**Aim of the task:** An exact transcription of each entry below is required, without any pictures.

**Exercise data:**

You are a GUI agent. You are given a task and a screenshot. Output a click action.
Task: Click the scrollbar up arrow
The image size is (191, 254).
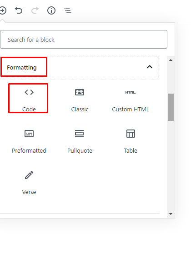coord(171,60)
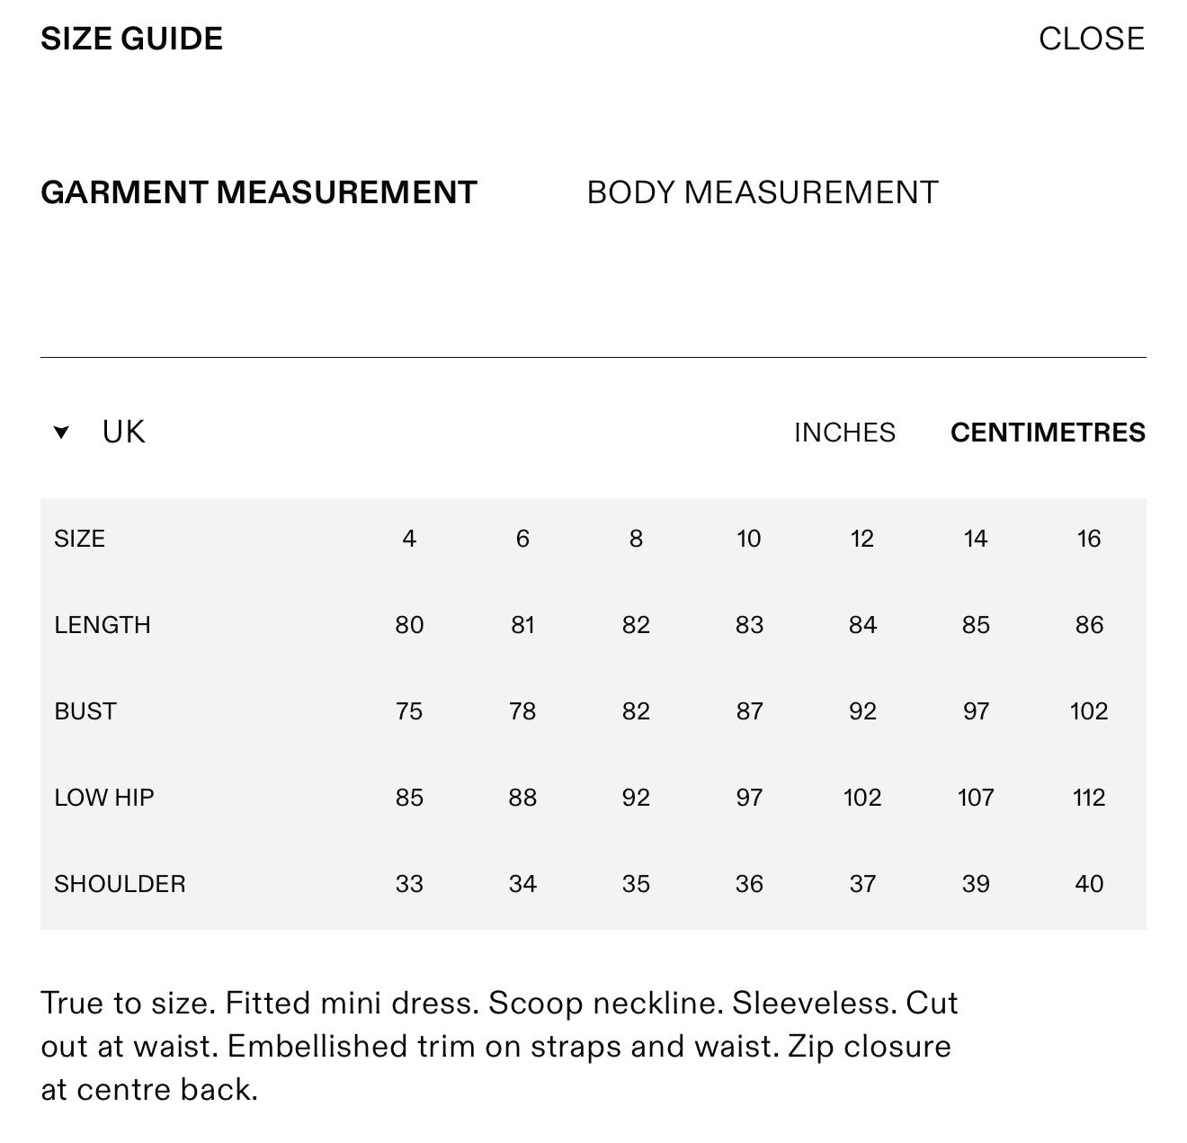Click the Shoulder row label
Viewport: 1187px width, 1143px height.
point(120,884)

**Output of the task:**
You are a GUI agent. You are given a task and a screenshot. Output a click action.
Task: Click the scrollbar up arrow
The image size is (191, 254).
coord(171,60)
Click the Shoulder row label
Viewport: 1187px width, 1143px height.
point(120,884)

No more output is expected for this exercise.